Ibu T sendiri, aktivitasnya cukup padat. Pagi hari sekali beliau sudah sibuk di dapur memasak dan menyiapkan seragam sekolah anak; sedangkan nanti suaminya yang akan mengantar anaknya satu per satu ke sekolah. Usai memasak, Ibu T kemudian pergi ke kebun untuk bercocok tanam. Nantinya sekitar jam 10 pagi Ibu T akan pulang ke rumah untuk menyiapkan makan siang, lalu berangkat ke kebun lagi hingga jam 3 sore.
Saya melihat aktivitas warga di sini cukup menyenangkan, tidak riweuhdan stressfulseperti di Jakarta. Mereka berangkat kerja pagi hari, tetapi letak tempat kerjanya sangat dekat dari rumah, bahkan ada yang bekerja di rumahnya sendiri (misalnya peternak sapi, di mana sapi ternakannya berada di belakang rumah). Sekitar jam 9 atau 10 pagi, mereka akan kembali ke rumah untuk duduk-duduk sambil menyesap kopi., hingga terasa segar kembali lalu lanjut bekerja. Sekitar jam 12 mereka akan makan siang, lalu lanjut bekerja lagi hingga pukul 3 sore.

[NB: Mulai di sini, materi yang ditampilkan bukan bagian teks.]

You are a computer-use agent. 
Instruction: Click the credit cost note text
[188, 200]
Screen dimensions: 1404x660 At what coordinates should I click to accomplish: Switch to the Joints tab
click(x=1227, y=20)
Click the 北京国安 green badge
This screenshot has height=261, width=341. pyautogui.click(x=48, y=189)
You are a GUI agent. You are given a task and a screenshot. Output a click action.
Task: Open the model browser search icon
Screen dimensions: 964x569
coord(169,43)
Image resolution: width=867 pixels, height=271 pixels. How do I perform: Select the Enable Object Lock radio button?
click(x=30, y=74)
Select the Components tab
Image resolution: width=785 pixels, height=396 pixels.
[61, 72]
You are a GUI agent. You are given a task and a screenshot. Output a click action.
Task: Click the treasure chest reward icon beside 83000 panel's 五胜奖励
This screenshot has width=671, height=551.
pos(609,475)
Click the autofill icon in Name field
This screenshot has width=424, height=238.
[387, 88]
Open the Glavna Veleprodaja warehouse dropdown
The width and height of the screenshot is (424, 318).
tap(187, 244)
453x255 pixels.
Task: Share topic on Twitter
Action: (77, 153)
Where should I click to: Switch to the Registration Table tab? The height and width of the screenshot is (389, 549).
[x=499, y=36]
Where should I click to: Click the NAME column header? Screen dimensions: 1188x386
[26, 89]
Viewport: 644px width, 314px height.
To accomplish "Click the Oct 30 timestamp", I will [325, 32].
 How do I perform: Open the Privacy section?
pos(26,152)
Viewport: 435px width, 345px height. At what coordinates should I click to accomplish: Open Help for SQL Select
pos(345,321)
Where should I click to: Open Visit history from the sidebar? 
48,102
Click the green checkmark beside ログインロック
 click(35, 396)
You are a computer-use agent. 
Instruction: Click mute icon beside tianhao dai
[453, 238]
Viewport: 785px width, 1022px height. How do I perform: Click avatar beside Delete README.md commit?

Pukul 3 sore, pekerjaan selesai. Mereka kemudian menghabiskan waktu dengan bercengkerama bersama warga lainnya sambil duduk santai meminum kopi, teh, serta menyantap camilan. Tidak ada tekanan dari atasan untuk bekerja 8-9 jam per hari, dengan keharusan tiba dan pulang pada jam yang presisi. Mereka masih memiliki waktu untuk bersosialisasi dan menikmati sore dengan santai. Jauh berbeda dengan kehidupan di Jakarta.
Secara materi mungkin keluarga saya menang, namun secara kebahagiaan mungkin keluarga Ibu T lah yang juara. Bahagia dalam sahaja.
Hasil Produksi
Rata-rata warga di sini bercocok tanam dan berternak. Hewan yang diternakkan adalah sapi (untuk diambil susunya) dan kambing (untuk dijual ketika Idul Adha); sedangkan tumbuhan yang ditanam adalah brokoli, tomat, labu siam, sawi, kol, bahkan saya juga pernah melihat alpukat. Sisanya, ada juga saya temui seorang warga desa berprofesi sebagai pengrajin bingkai/pigura dari bahan kayu.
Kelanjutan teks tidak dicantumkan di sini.